You would have a spark-sql shell connected to default Derby data store:

- Spark Submit: The multi-lingual feature of Spark also allows you to use Java for accessing Spark APIs. Since Java (up to version 8) does not provide the REPL feature, Spark APIs are accessed and executed with the help of the following command:
spark-submit
The following syntax explains how we can specify jar with logic, the number of executors, the executor's resource specification, and the mode of execution for the application (Standalone or YARN):
./bin/spark-submit \
--class <main-class> \
--master <master-url> \
--deploy-mode <deploy-mode> \
--executor-memory 20G \
--total-executor-cores 100
--conf <key>=<value> \
<application-jar> \
[application-arguments]
Here, we can describe the different logic as follows:
- --class: This is the class containing the main method, and it is the entry point of the application (for example, org.apache.spark.examples.SparkPi).
- --master: This is the key property to define the master of your application.
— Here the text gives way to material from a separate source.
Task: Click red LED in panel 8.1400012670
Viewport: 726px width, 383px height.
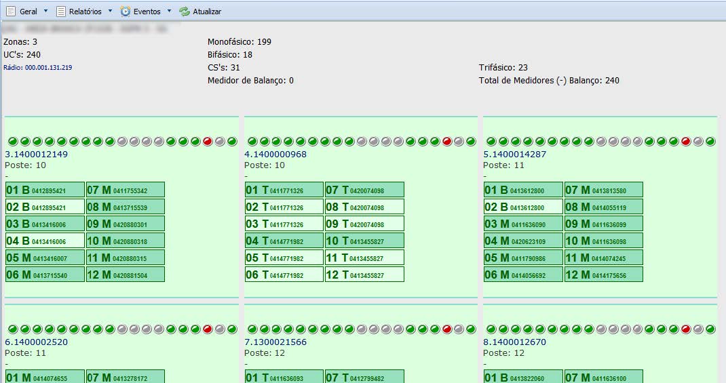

Depending on the standalone mode or the cluster mode, the master could be local, yarn, or spark://host:port (for example, spark://192.168.56.101:7077). More options are available at https://spark.apache.org/docs/latest/submitting-applications.html#master-urls.
- --deploy-mode: This is used to start the driver on any of worker nodes in the cluster or locally where the command is executed (client) (default: client).
- --conf: Spark configurations that you want to overwrite for your application as key=value format.
- application-jar: This is the path of your application jar. If it is present in HDFS, then you need to specify the HDFS path as hdfs:// path or if it is a file path, then it should be a valid path on a driver node, file://path.
- application-arguments: These are the arguments that you have to specify for your application's main class.